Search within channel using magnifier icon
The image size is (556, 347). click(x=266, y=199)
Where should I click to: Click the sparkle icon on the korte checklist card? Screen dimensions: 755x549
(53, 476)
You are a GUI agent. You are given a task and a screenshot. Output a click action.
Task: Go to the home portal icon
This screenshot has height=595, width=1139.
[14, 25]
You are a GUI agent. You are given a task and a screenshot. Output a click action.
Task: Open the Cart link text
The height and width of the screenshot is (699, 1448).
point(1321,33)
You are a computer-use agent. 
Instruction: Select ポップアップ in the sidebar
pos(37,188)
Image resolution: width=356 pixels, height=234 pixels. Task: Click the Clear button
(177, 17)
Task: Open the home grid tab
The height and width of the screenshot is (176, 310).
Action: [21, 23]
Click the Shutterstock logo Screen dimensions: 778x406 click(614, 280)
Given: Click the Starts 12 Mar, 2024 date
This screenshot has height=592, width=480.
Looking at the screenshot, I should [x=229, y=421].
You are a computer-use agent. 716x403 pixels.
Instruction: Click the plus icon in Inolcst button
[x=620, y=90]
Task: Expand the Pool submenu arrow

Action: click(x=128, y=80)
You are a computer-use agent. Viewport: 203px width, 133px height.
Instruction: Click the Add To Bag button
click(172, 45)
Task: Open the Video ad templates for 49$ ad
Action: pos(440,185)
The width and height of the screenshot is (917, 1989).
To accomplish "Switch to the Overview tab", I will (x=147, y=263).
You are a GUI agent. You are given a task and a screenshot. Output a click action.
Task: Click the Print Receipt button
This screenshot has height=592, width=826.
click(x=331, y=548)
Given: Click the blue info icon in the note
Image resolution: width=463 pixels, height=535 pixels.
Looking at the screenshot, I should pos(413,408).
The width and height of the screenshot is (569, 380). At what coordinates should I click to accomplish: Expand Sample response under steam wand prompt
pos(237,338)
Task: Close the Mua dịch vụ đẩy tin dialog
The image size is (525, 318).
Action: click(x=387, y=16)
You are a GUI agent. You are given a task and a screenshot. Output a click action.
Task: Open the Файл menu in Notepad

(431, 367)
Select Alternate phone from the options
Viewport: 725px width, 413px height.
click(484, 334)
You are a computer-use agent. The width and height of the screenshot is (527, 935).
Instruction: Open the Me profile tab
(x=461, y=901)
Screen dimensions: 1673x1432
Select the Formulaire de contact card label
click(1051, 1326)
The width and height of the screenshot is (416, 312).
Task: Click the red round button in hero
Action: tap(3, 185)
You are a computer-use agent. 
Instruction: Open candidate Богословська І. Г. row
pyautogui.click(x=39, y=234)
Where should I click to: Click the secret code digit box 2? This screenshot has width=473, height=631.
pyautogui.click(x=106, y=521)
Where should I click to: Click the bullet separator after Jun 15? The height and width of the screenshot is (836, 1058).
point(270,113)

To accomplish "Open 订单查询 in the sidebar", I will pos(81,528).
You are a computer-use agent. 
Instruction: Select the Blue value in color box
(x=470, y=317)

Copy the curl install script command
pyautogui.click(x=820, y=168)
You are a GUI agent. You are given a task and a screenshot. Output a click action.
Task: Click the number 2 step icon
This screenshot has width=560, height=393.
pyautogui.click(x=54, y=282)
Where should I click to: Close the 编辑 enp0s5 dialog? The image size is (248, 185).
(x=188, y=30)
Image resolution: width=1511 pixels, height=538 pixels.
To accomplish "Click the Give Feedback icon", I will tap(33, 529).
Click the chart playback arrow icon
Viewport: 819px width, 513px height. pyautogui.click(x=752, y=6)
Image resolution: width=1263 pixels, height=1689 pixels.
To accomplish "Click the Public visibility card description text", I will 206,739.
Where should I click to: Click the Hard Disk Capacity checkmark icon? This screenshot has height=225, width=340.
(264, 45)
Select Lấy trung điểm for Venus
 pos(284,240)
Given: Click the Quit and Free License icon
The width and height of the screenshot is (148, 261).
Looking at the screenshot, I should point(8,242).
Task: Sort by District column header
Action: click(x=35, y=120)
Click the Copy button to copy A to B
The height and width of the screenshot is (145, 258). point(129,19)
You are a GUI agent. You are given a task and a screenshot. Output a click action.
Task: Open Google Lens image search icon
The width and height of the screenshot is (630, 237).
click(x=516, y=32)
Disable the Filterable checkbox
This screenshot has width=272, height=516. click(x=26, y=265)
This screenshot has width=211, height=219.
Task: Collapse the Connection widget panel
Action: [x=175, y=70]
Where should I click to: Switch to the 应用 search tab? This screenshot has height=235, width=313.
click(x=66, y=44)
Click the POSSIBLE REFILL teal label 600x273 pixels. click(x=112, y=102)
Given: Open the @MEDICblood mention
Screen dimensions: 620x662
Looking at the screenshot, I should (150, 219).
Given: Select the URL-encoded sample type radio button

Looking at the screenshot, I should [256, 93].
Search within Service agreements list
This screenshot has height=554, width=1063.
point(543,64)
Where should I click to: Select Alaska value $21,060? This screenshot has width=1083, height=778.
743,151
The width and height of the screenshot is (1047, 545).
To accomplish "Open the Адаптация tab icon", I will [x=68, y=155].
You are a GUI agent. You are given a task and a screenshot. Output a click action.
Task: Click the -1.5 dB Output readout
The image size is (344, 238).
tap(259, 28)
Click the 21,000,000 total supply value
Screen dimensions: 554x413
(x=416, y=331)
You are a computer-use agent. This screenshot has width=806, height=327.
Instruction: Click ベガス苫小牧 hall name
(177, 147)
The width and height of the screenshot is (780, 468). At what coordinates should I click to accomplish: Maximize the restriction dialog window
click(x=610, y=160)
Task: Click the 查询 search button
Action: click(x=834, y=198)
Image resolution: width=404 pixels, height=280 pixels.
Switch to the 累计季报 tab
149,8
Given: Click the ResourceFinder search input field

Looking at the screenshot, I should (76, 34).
******************************
[Task requirements]
Everything in the data should be copied exactly. Leave nothing out.

[Result for this exercise]
Search within channel using magnifier icon
The image size is (556, 347). click(x=266, y=199)
Where should I click to: Click the sparkle icon on the korte checklist card? Screen dimensions: 755x549
(53, 476)
You are a GUI agent. You are given a task and a screenshot. Output a click action.
Task: Go to the home portal icon
This screenshot has height=595, width=1139.
[14, 25]
You are a GUI agent. You are given a task and a screenshot. Output a click action.
Task: Open the Cart link text
The height and width of the screenshot is (699, 1448).
point(1321,33)
You are a computer-use agent. 
Instruction: Select ポップアップ in the sidebar
pos(37,188)
Image resolution: width=356 pixels, height=234 pixels. Task: Click the Clear button
(177, 17)
Task: Open the home grid tab
The height and width of the screenshot is (176, 310).
Action: [21, 23]
Click the Shutterstock logo Screen dimensions: 778x406 click(614, 280)
Given: Click the Starts 12 Mar, 2024 date
This screenshot has height=592, width=480.
Looking at the screenshot, I should [x=229, y=421].
You are a computer-use agent. 716x403 pixels.
Instruction: Click the plus icon in Inolcst button
[x=620, y=90]
Task: Expand the Pool submenu arrow

Action: click(x=128, y=80)
You are a computer-use agent. Viewport: 203px width, 133px height.
Instruction: Click the Add To Bag button
click(172, 45)
Task: Open the Video ad templates for 49$ ad
Action: pos(440,185)
The width and height of the screenshot is (917, 1989).
To accomplish "Switch to the Overview tab", I will (x=147, y=263).
You are a GUI agent. You are given a task and a screenshot. Output a click action.
Task: Click the Print Receipt button
This screenshot has height=592, width=826.
click(x=331, y=548)
Given: Click the blue info icon in the note
Image resolution: width=463 pixels, height=535 pixels.
Looking at the screenshot, I should pos(413,408).
The width and height of the screenshot is (569, 380). At what coordinates should I click to accomplish: Expand Sample response under steam wand prompt
pos(237,338)
Task: Close the Mua dịch vụ đẩy tin dialog
The image size is (525, 318).
Action: click(x=387, y=16)
You are a GUI agent. You are given a task and a screenshot. Output a click action.
Task: Open the Файл menu in Notepad

(431, 367)
Select Alternate phone from the options
Viewport: 725px width, 413px height.
click(484, 334)
You are a computer-use agent. The width and height of the screenshot is (527, 935).
Instruction: Open the Me profile tab
(x=461, y=901)
Screen dimensions: 1673x1432
Select the Formulaire de contact card label
click(1051, 1326)
The width and height of the screenshot is (416, 312).
Task: Click the red round button in hero
Action: tap(3, 185)
You are a computer-use agent. 
Instruction: Open candidate Богословська І. Г. row
pyautogui.click(x=39, y=234)
Where should I click to: Click the secret code digit box 2? This screenshot has width=473, height=631.
pyautogui.click(x=106, y=521)
Where should I click to: Click the bullet separator after Jun 15? The height and width of the screenshot is (836, 1058).
point(270,113)

To accomplish "Open 订单查询 in the sidebar", I will pos(81,528).
You are a computer-use agent. 
Instruction: Select the Blue value in color box
(x=470, y=317)

Copy the curl install script command
pyautogui.click(x=820, y=168)
You are a GUI agent. You are given a task and a screenshot. Output a click action.
Task: Click the number 2 step icon
This screenshot has width=560, height=393.
pyautogui.click(x=54, y=282)
Where should I click to: Close the 编辑 enp0s5 dialog? The image size is (248, 185).
(x=188, y=30)
Image resolution: width=1511 pixels, height=538 pixels.
To accomplish "Click the Give Feedback icon", I will tap(33, 529).
Click the chart playback arrow icon
Viewport: 819px width, 513px height. pyautogui.click(x=752, y=6)
Image resolution: width=1263 pixels, height=1689 pixels.
To accomplish "Click the Public visibility card description text", I will 206,739.
Where should I click to: Click the Hard Disk Capacity checkmark icon? This screenshot has height=225, width=340.
(264, 45)
Select Lấy trung điểm for Venus
 pos(284,240)
Given: Click the Quit and Free License icon
The width and height of the screenshot is (148, 261).
Looking at the screenshot, I should point(8,242).
Task: Sort by District column header
Action: click(x=35, y=120)
Click the Copy button to copy A to B
The height and width of the screenshot is (145, 258). point(129,19)
You are a GUI agent. You are given a task and a screenshot. Output a click action.
Task: Open Google Lens image search icon
The width and height of the screenshot is (630, 237).
click(x=516, y=32)
Disable the Filterable checkbox
This screenshot has width=272, height=516. click(x=26, y=265)
This screenshot has width=211, height=219.
Task: Collapse the Connection widget panel
Action: [x=175, y=70]
Where should I click to: Switch to the 应用 search tab? This screenshot has height=235, width=313.
click(x=66, y=44)
Click the POSSIBLE REFILL teal label 600x273 pixels. click(x=112, y=102)
Given: Open the @MEDICblood mention
Screen dimensions: 620x662
Looking at the screenshot, I should (150, 219).
Given: Select the URL-encoded sample type radio button

Looking at the screenshot, I should [256, 93].
Search within Service agreements list
This screenshot has height=554, width=1063.
point(543,64)
Where should I click to: Select Alaska value $21,060? This screenshot has width=1083, height=778.
743,151
The width and height of the screenshot is (1047, 545).
To accomplish "Open the Адаптация tab icon", I will [x=68, y=155].
You are a GUI agent. You are given a task and a screenshot. Output a click action.
Task: Click the -1.5 dB Output readout
The image size is (344, 238).
tap(259, 28)
Click the 21,000,000 total supply value
Screen dimensions: 554x413
(x=416, y=331)
You are a computer-use agent. This screenshot has width=806, height=327.
Instruction: Click ベガス苫小牧 hall name
(177, 147)
The width and height of the screenshot is (780, 468). At what coordinates should I click to accomplish: Maximize the restriction dialog window
click(x=610, y=160)
Task: Click the 查询 search button
Action: click(x=834, y=198)
Image resolution: width=404 pixels, height=280 pixels.
Switch to the 累计季报 tab
149,8
Given: Click the ResourceFinder search input field

Looking at the screenshot, I should (76, 34).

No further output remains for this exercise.